While causal relevance can be determined by any combination of correlation and analysis methods within an engine, entries in the catalog are restricted to those events whose causal relevance can be determined only from the data contained within the received event message. Netcool/OMNIbus Knowledge Library 4.8 uses the following guidelines in determining the causal relevance to pre-classify events in the catalog:
- Root Cause: An event with a condition that is known not to be caused by any other detectable condition. A root cause event generally results in a degraded condition or failure of other related entities in a system. For example, if a Frame Relay interface fails, the virtual circuits (DLCIs) traversing that interface will fail. Therefore, in this example, the Frame Relay interface failure is the root cause of the virtual circuits (DLCIs) failures. Root cause events include many physical events, for example, certain card pulls, device shutdown, or power loss.
- Symptom: An event with a condition that was caused by the degraded condition or failure of higher level entities or processes in a system. Based on the example above, the virtual circuit failures are deemed symptoms of the Frame Relay interface failure.

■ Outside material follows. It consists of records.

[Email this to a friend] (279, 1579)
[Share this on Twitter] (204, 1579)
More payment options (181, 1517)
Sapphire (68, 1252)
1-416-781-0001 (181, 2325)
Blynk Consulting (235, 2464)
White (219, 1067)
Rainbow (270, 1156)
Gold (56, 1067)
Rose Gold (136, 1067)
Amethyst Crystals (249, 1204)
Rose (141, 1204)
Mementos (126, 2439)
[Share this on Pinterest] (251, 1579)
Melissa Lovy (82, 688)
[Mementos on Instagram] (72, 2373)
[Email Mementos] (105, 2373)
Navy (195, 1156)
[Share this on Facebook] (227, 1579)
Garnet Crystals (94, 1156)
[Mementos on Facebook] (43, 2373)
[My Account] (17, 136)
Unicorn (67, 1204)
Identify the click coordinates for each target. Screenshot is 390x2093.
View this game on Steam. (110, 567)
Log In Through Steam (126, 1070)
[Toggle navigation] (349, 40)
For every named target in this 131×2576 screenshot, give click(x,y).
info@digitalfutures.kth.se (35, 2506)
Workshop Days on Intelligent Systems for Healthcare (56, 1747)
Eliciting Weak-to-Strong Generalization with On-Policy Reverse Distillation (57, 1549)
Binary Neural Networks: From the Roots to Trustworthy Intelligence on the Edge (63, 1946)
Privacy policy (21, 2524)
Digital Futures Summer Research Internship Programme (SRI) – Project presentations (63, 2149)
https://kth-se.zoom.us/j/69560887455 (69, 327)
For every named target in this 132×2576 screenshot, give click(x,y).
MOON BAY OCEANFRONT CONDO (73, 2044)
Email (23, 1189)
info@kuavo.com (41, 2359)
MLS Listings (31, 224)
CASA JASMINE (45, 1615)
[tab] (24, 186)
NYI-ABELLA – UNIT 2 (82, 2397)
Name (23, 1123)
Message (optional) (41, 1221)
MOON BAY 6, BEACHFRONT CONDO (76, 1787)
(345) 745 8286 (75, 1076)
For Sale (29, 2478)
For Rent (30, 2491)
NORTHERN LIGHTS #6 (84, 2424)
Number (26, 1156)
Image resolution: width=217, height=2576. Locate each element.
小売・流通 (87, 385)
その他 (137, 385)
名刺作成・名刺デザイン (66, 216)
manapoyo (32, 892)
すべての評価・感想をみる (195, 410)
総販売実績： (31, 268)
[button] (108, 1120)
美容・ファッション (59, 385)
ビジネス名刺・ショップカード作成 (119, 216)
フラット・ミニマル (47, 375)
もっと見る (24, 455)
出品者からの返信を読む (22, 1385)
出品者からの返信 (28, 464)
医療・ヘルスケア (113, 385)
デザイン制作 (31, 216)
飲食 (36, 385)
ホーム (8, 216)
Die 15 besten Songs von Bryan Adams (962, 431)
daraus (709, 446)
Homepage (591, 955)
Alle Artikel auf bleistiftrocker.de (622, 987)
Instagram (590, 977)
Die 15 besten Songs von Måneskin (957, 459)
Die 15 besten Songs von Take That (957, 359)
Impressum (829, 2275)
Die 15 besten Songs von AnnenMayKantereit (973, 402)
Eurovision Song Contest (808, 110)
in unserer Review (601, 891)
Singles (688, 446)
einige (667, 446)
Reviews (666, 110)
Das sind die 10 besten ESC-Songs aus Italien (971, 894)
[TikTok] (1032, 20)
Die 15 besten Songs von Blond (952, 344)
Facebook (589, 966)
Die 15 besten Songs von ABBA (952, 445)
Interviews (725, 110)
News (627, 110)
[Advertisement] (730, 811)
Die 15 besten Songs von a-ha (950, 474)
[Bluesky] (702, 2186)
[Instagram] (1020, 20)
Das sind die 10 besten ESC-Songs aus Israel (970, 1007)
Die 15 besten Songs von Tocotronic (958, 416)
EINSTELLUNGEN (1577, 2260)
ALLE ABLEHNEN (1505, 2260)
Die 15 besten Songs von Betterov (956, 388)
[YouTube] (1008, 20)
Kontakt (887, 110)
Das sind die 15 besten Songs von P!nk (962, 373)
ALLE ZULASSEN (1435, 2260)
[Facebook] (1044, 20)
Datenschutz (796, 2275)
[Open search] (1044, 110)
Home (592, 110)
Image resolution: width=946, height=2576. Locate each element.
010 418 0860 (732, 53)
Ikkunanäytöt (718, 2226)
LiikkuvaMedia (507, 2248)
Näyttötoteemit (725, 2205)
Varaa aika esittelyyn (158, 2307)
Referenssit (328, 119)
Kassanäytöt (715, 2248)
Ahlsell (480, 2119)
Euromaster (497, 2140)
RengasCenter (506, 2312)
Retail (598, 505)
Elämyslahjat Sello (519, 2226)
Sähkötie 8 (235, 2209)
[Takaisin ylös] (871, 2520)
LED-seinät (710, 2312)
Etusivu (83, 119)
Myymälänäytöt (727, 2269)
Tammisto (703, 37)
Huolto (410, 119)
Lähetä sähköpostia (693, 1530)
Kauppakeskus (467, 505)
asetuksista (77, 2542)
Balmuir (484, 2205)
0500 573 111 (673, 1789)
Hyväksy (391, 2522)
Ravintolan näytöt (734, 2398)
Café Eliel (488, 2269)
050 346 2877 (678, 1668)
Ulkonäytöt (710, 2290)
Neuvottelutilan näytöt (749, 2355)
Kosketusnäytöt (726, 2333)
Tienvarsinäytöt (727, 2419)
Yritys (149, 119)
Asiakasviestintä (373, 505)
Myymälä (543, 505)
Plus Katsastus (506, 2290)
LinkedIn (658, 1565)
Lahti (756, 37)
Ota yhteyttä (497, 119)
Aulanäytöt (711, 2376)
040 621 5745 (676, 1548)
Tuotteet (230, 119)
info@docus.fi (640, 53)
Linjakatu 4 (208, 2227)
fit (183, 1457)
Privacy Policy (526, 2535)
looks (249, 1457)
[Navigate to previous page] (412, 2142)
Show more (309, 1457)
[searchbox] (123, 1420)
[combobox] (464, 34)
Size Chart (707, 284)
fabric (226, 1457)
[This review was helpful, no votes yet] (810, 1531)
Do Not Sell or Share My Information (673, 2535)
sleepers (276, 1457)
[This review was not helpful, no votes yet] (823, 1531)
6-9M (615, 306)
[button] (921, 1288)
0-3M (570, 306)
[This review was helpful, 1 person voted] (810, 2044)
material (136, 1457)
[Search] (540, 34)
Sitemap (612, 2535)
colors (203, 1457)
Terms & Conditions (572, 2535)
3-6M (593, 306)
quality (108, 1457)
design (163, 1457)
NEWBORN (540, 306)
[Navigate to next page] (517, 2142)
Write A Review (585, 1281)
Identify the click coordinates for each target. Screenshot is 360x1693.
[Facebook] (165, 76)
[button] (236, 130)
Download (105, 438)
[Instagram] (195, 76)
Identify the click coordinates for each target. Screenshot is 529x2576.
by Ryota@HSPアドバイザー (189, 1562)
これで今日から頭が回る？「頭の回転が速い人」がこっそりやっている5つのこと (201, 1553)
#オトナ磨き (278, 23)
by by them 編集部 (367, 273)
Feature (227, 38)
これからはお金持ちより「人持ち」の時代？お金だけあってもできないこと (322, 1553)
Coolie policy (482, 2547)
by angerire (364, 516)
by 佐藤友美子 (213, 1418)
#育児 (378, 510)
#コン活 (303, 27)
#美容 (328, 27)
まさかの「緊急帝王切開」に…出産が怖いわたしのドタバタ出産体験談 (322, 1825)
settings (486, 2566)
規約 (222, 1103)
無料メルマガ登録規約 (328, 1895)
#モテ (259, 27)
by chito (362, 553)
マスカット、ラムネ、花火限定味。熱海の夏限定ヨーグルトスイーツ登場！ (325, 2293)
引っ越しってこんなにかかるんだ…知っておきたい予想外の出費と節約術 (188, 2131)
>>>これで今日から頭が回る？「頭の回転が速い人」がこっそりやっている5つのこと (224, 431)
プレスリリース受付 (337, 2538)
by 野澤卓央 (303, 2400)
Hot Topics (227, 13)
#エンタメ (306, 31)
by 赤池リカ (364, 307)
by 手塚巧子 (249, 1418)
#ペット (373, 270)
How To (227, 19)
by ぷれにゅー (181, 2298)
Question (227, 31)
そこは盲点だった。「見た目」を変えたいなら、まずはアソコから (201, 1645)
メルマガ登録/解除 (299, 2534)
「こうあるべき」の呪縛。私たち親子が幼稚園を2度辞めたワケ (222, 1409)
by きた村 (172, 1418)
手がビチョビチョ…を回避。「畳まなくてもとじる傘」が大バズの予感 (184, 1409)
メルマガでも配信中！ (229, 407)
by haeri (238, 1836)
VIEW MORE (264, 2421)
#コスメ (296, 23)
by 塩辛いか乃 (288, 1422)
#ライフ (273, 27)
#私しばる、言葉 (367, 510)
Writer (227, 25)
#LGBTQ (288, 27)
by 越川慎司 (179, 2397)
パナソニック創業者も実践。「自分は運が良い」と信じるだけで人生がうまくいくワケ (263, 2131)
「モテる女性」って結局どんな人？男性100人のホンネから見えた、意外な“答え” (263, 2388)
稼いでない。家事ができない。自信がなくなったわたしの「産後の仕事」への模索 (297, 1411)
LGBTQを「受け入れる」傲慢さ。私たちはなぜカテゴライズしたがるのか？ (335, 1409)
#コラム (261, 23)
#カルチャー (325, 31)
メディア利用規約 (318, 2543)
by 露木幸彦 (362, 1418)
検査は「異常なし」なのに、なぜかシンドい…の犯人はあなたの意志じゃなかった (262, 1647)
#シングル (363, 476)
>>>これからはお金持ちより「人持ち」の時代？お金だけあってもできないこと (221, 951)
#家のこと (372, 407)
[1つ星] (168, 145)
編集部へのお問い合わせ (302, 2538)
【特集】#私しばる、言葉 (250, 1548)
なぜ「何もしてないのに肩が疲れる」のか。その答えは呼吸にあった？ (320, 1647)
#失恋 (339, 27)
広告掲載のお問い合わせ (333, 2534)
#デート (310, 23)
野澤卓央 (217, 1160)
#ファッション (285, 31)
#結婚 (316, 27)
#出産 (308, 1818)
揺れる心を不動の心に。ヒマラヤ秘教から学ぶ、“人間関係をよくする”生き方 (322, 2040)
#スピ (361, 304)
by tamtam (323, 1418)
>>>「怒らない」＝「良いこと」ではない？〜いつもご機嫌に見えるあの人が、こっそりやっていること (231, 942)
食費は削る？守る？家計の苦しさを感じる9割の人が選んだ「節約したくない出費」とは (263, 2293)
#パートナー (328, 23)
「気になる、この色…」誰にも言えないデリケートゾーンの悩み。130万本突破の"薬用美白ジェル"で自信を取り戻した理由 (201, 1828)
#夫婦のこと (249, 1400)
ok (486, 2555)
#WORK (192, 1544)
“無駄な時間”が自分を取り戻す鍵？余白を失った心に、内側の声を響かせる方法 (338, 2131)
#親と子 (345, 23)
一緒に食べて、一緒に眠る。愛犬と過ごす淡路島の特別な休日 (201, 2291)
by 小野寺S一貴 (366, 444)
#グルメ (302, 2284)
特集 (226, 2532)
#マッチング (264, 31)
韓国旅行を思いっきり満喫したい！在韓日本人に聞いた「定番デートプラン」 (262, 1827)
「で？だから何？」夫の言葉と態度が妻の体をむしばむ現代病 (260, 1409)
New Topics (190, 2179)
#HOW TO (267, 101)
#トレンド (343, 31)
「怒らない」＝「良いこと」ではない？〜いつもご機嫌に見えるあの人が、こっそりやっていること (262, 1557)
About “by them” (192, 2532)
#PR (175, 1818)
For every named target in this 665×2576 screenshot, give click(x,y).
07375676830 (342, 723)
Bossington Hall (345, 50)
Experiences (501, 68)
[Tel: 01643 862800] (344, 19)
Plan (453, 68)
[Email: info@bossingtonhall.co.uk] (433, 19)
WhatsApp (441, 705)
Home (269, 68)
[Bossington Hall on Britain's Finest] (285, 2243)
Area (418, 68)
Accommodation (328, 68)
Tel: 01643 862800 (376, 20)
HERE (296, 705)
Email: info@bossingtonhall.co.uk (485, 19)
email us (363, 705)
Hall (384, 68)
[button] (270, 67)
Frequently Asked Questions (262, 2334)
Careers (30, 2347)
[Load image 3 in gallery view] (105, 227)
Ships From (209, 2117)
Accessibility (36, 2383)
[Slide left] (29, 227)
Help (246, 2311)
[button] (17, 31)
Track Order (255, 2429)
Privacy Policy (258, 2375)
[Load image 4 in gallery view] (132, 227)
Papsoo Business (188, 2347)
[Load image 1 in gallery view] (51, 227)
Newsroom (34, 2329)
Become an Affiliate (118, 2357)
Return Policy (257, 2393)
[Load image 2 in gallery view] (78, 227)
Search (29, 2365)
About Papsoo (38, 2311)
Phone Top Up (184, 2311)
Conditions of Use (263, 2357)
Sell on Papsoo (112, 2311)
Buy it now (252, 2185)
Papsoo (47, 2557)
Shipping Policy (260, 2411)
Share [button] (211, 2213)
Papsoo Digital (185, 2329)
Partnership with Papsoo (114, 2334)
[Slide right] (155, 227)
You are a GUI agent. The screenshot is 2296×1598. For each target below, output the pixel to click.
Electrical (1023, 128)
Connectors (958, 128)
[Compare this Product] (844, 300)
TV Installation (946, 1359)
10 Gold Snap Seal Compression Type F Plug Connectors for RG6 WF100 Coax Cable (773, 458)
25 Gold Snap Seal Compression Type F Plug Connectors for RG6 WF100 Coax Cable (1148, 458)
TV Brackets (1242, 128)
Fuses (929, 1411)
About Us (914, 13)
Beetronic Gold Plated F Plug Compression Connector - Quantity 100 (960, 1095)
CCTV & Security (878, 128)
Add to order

- Singularity: An event with a condition that
is not directly caused by any other degraded condition or failure,
and which does not cause other degraded conditions or failures in
related entities. An example of a singularity is the Accounting File
Full condition on some Cisco equipment, which does not cause any other
fault condition other than that the accounting file can no longer
be written to.
It can be argued that a singularity is equivalent to a root cause. IBM believes that there is value in identifying singularities as events are received, and leaves it to other correlation engines and event management methods to implement the flexibility necessary to provide the system operator a choice of how singularities are finally considered.
- Information: A message that indicates non-fault-related conditions which might be of interest to system operators. Such events also include messages that indicate the clearing or resolution of previously occurring fault-related conditions. Examples of information events include Neighbor Adjacency Establishment events, successful call establishment messages, and recovery messages relating to physical events.
- Unknown: An event that cannot be classified as a root cause, symptom, singularity or informational event. While they cannot be pre-classified, unknown events may be further analyzed by one or more engines to determine their true causal relevance.
Intra-device correlation is implemented as a collection of ObjectServer automations that determine the causal relevance of intra-device events by using algorithms which consider managed object parent and child relationships. The automations use information revealed about the relationships to determine related events and test them for causal relevance.
There are separate automations for determining root causes and symptoms. The symptom-detecting automations will process an event at least once before the event is processed by the root-cause-detecting automations. If the event is identified as a symptom, it will be ignored by the correlation automations. This allows a more granular control of which events are processed, reducing the load the automations place on the ObjectServer. The automations are implemented in the same style as the Generic Clear v7.x automations, using a separate table for correlating temporarily-held events, further enhancing performance.